The best known category of communication over the Internet is the World Wide Web, which allows users to search for and retrieve information stored in remote computers, as well as, in some cases, to communicate back to designated sites. In concrete terms, the Web consists of a vast number of documents stored in different computers all over the world. Some of these documents are simply files containing information.
However, more elaborate documents, commonly known as Web “pages,” are also prevalent. Each has its own address rather like a telephone number. Navigating the Web is relatively straightforward. A user may either type the address of a known page or enter one or more keywords into a commercial “search engine” in an effort to locate sites on a subject of interest. A particular Web page may contain the information sought by the “surfer,” or, through its links, it may be an avenue to other documents located anywhere on the Internet. Users generally explore a given Web page, or move to another, by clicking a computer “mouse” on one of the page’s icons or links. Access to most Web pages is freely available, but some allow access only to those who have purchased the right from a commercial provider. The Web is thus comparable, from the readers’ viewpoint, to both a vast library including millions of readily available and indexed publications and a sprawling mall offering goods and services.
From the publishers’ point of view, it constitutes a vast platform from which to address and hear from a worldwide audience of millions of readers, viewers, researchers, and buyers.
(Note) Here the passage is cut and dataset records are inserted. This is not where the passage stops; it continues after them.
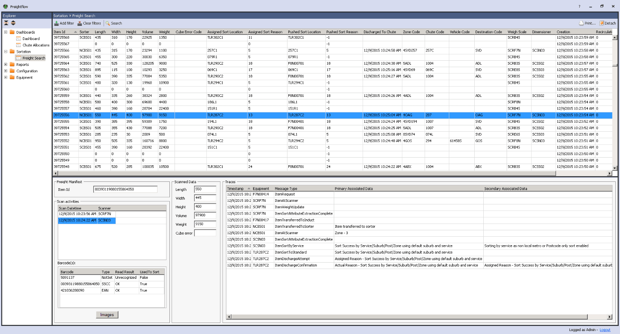Run Search with the magnifier icon
620x334 pixels.
pyautogui.click(x=108, y=23)
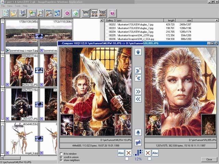219x164 pixels.
Task: Click the save diskette toolbar icon
Action: (x=22, y=13)
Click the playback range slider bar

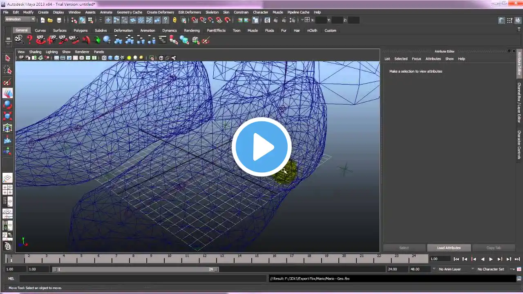click(x=135, y=270)
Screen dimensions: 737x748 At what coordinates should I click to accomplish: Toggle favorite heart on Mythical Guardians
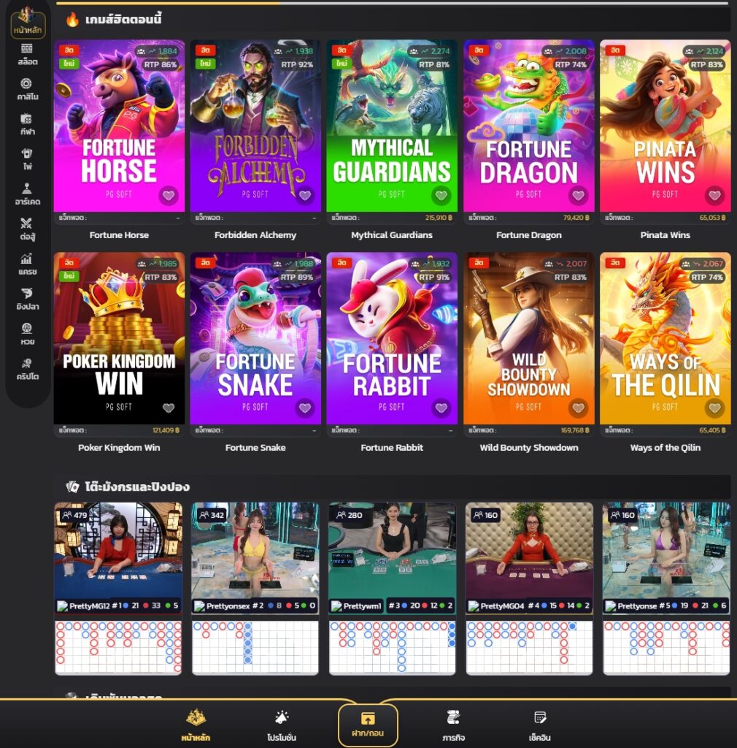click(441, 196)
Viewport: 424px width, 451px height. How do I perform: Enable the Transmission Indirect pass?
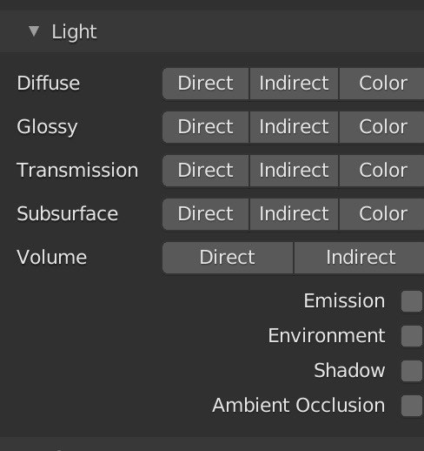point(294,171)
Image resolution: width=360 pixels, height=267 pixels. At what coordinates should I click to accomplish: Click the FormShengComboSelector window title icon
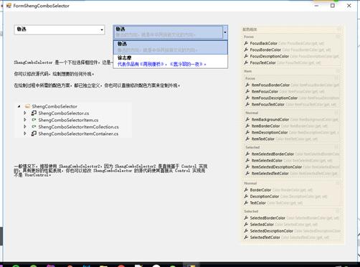pyautogui.click(x=9, y=6)
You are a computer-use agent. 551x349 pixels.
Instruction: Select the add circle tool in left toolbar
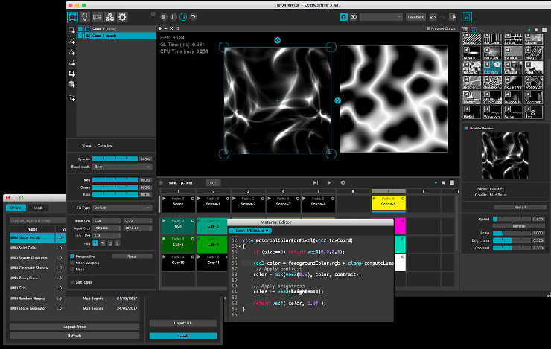(71, 63)
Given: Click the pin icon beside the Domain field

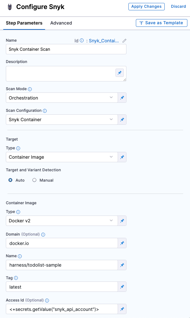Looking at the screenshot, I should tap(122, 243).
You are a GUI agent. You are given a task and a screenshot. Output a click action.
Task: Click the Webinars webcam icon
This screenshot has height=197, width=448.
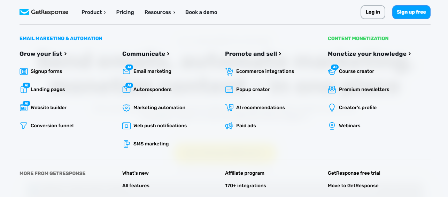click(x=332, y=126)

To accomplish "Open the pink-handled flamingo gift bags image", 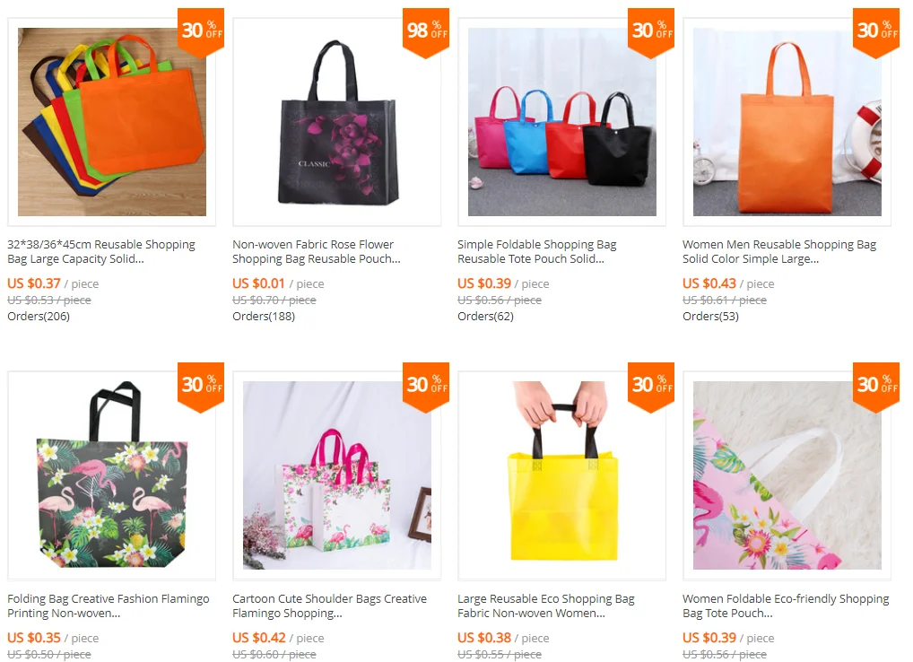I will tap(337, 475).
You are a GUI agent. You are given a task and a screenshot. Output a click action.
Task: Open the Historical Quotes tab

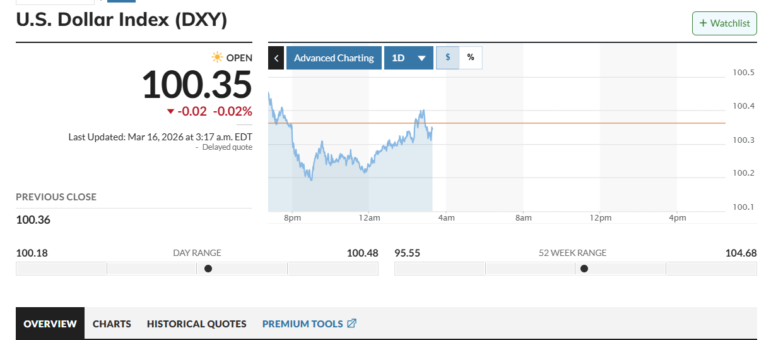pyautogui.click(x=196, y=324)
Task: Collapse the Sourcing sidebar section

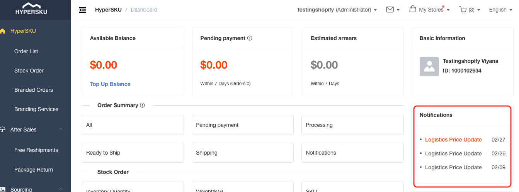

Any person or organization with a computer connected to the Internet can “publish” information. Publishers include government agencies, educational institutions, commercial entities, advocacy groups, and individuals. Publishers may either make their material available to the entire pool of Internet users, or confine access to a selected group, such as those willing to pay for the privilege.
Legal and Ethical Problems Found on the Use of the Internet
There is today a major worry about the moral, ethical and social legalities that have arisen over the last decade. The common legal and ethical problems found on the use of the Internet are related to search engines, filtering, pornography, and access; databases have questionable ethical and legal problems associated with data mining, privacy, and security; Internet communications use of e-mail, social networking, and monitoring; Internet gaming has unsolved legal and ethical issues with regulation, violence, addiction, gender stereotyping, and educational games. Legal and ethical issues are also present on emergent new information technology related issues such as intellectual property, e-waste, and software piracy.
Internet and Free Speech
The risk of having an open information superhighway, as the Internet is often called, is the possibility of all things happening on it. There are advocates for all kinds of opinions available, online or offline, published or unpublished, to advice about the benefits or dangers of this massive vehicle of communication. Today, it is difficult to find someone that does not hold a personal opinion about the good or evil of the Internet. New markets are been created because of these ethical positions, not only for economical gains, but for political and cultural stands on the issues as well. Many articles have been written about the legal issues in technology, and especially the ones related to the Internet. This paper will focus on the positive and negative views of the Internet as a vehicle of free speech, and the influence of this open and democratic media in the school environment.
Pro Free Speech
Authors such as the President and CEO of the Center for Democracy & Technology Leslie Harris are champions for an Internet free of regulations or censorship. The Internet is at a crossroads. Down one path lies a future where digital technology enhances constitutional freedoms, spurs innovations in expression and entrepreneurship, and fulfills its ultimate promise of connecting and empowering the world. Down the other? A future where the Internet is turned against users, where government spying runs unchecked, and where innovation is stifled by a closed and locked system, controlled by a handful of entrenched players (Harris, 2008).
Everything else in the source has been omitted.